But none of this would have been possible were it not for the whirring boxes that sit in cellars, on rooftops or on window ledges across the city. In Washington, when the going gets tough in the summer, the tough turn up the air-conditioning. Everything that has happened in this steamy summer has relied on a steady stream of cold air.

Air conditioning in Britain is thought of as a luxury. But in Washington, a town made all but uninhabitable by heat and humidity for five months of the year, it is a staple of decent human existence.

It was politics which decided that the capital of the new nation should be placed in Washington, in between New England and the southern plantation states. It was a malarial swamp in the sub-tropical belt, making life a hell.

Even now, the excited chatter of political life takes second place to a house on the beach, a hammock and a cold drink. The air becomes thick, wet and enveloping; the city starts to smell, perhaps appropriately, of putrefaction. With the rhythmical sibilance of cicadas in the background, sometimes one comes over all Tennessee Williams.

Once, this made Washington a seasonal city. When the temperature and humidity were above certain levels, everyone was given the day off. Mr Starr would have spent the summer sipping iced tea in his house in Virginia, his thoughts wandering, perhaps, from his moral crusade.

All of this changed in 1902, when Willis Carrier invented air-conditioning for a printing plant in New York. Washington quickly embraced the innovation. In 1928, the House of Representatives got it, followed by the Senate, the White House and the Supreme Court.
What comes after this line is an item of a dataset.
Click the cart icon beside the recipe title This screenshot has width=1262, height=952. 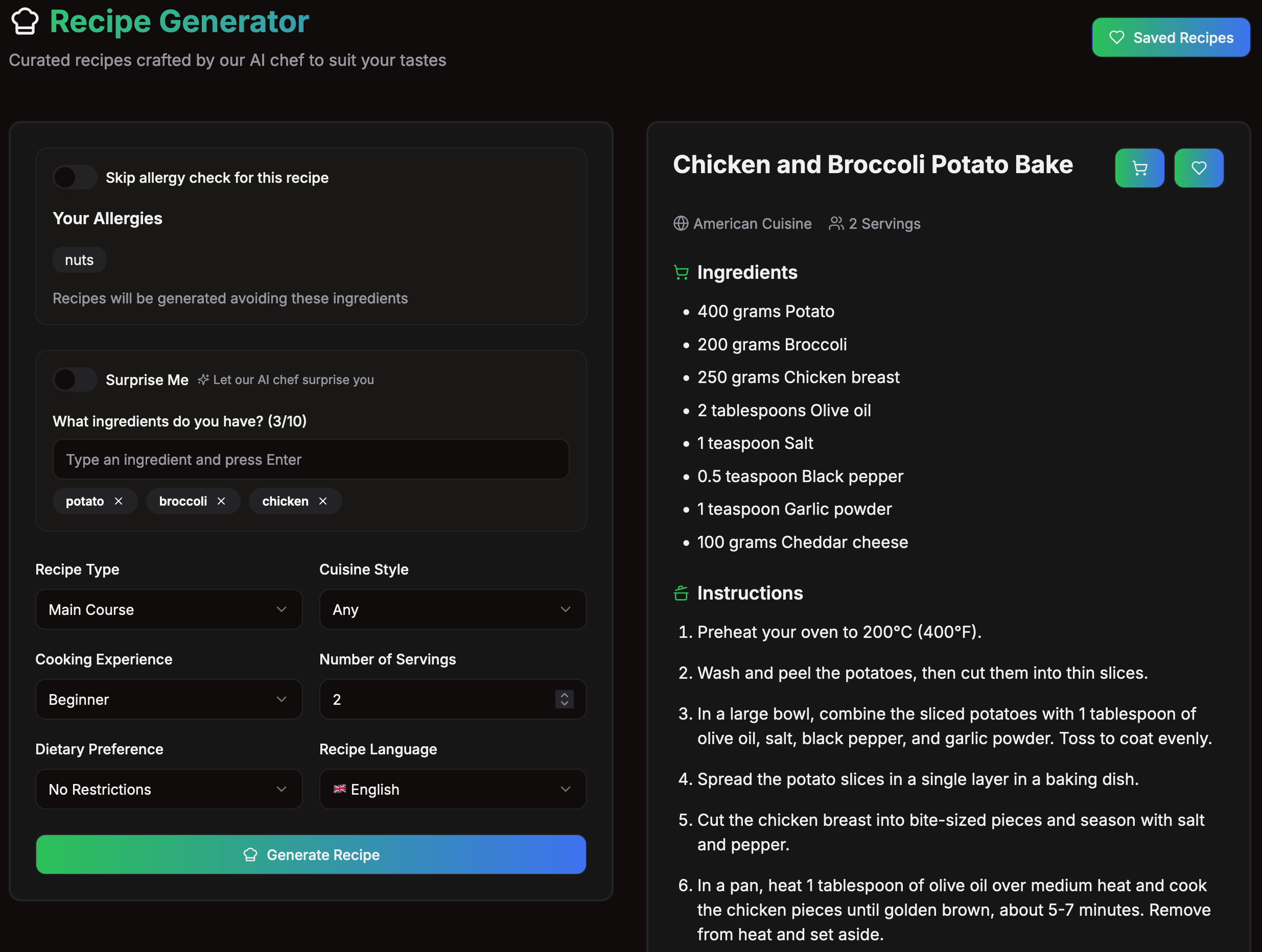(x=1139, y=168)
Air-conditioning now accounts for more than 40 per cent of electricity use in the capital in summer.

The Pentagon was built with air-conditioning, one of the first such large-scale office buildings. Back in 1942, it had 16 1,100-ton Carrier machines (Air-conditioning is measured in terms of the cooling obtained from melting blocks of ice; so a 1,100-ton machine equates to 1,100 tons of ice melting in a day). The addition of more people and hot machinery in the Pentagon made it necessary to upgrade these.

By 1996, when the whole system was replaced, they used 10 modern, 3,750- ton York Turbomasters, generating twice the cooling power of the old system.

The new machines rarely break down, but during the 1991 Gulf War the old machines faltered, raising the temperature in the Army's operations centre to 90 degrees Fahrenheit.

Air-conditioning has altered the sweat-stained face of the nation. In Washington, it has even made its mark on men's fashion. Once, the standard uniform in the summer was the lightweight blue-and-white striped seersucker suit; now it is the dull business two-piece.

Raymond Arsenault, a historian, charted this chilling change 20 years ago, noting that the South, in particular, had been transformed out of recognition by humming boxes that drip water all over the pavement.

The birth of the cool has removed many distinctive features from the old South, changing architecture, fashion, and social life. "General Electric has proved a more devastating invader than General Sherman,"Arsenault wrote. New houses no longer have the characteristic high ceilings or large windows, and the front porches are gone, because there is nobody to sit on them any more and chat away the long, hot nights.

There have been hints of a backlash, with people yearning for the simple, if hot, days of yore. But frankly, my dear, I don't give a damn. Progress is progress. You can sit outside in a puddle of your own sweat discussing Faulkner if you want. I shall be inside, with the Turbomaster cranked up as far as it goes.